Manufacturers of Grainless Cat Foods Continue to add Carbohydrates for Obligate Carnivores

There’s no way in getting around it, no matter how hard we try! Cats are obligate carnivores, requiring meat as their dietary mainstay. Cats lack amylase in their saliva, (the digestive enzyme essential in digesting carbohydrates). As a result they cannot efficiently digest carbohydrates.

cat eating from a bowl

Two useful tags. Click either to see the articles: Toxic to cats | Dangers to cats

But apparently many of the higher-end cat food manufacturers are trying to ‘get around it’. While they advertise ‘grain-free’ in their products, the first ingredients listed on the label of one of the more popular brands targeted for adult cats indicates a whopping amount of carbohydrates.

According to nutritional expert, veterinarian, Dr. Karen Becker, even with the scientific evidence that proves cats are obligate carnivores, companies manufacturing dry pet food continue to add carbohydrates to their products.

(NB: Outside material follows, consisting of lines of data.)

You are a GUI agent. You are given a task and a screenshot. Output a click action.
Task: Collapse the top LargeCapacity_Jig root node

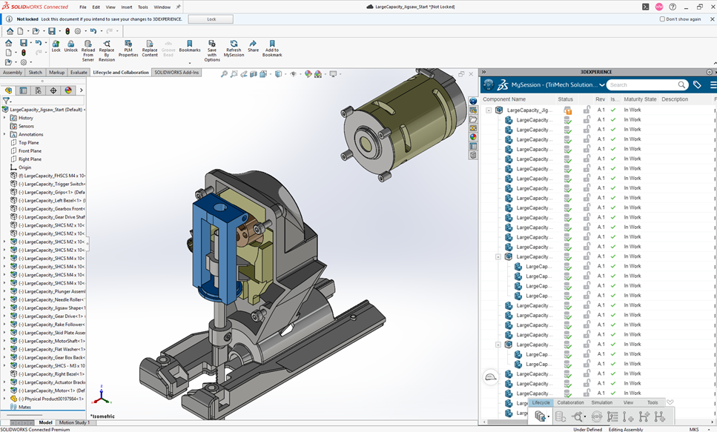coord(489,110)
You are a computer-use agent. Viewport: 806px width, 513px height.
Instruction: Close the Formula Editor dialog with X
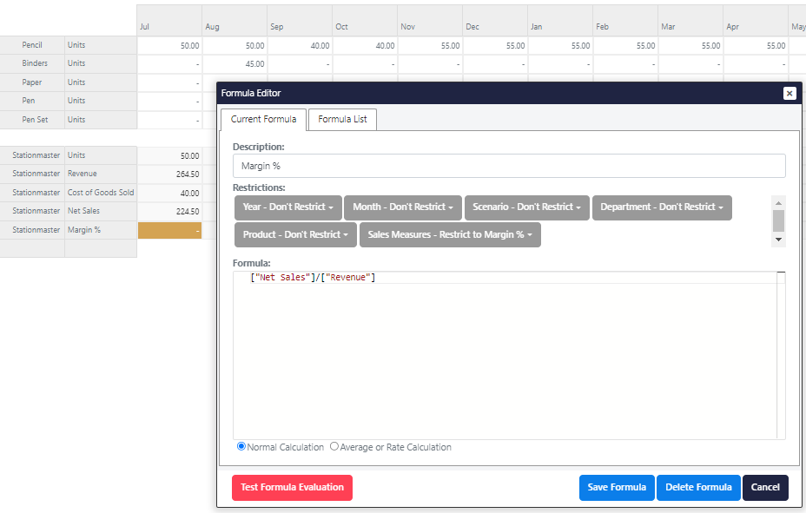click(x=789, y=94)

A Canadian commercial pet food company recently produced the white paper (articles that are produced by businesses that are basically informational marketing pieces) The Biologically Appropriate Food Concept and Dietary Needs of Dogs and Cats. According to Becker the report does provide some good information for pet guardians to help them understand their pet’s nutritional needs.

The authors write,

“With short digestive tracts and gastrointestinal systems, dogs and cats are adapted to metabolize animal flesh and fat, not grains and carbohydrates. Today’s modern dogs (of any breed) are not only capable of eating the food of their wild ancestors, but actually require it for maximum health.” The same is true for cats.

Becker goes on to write:

“According to PetfoodIndustry.com, AAFCO’s 2010 Pet Food Nutrient Profiles and the National Research Council’s 2006 Committee on Animal Nutrition conclude that dogs and cats do not require carbohydrates in their diets. And it’s common knowledge that the natural diets of canines and felines contain almost no carbohydrates, with the primary source being predigested grains, fruits and veggies found in the stomachs of prey animals.”

For example: While the first ingredients listed are high in protein and low in carbs; read on: Deboned Chicken, Chicken Meal, Turkey Meal, Potatoes, Peas, Pea Fiber, Chicken Fat (preserved with Mixed Tocopherols) and Potato Starch. A little further down the list are whole Carrots, whole Sweet Potatoes, (Taurine*), Cranberries, Blueberries, Apples and Blackberries.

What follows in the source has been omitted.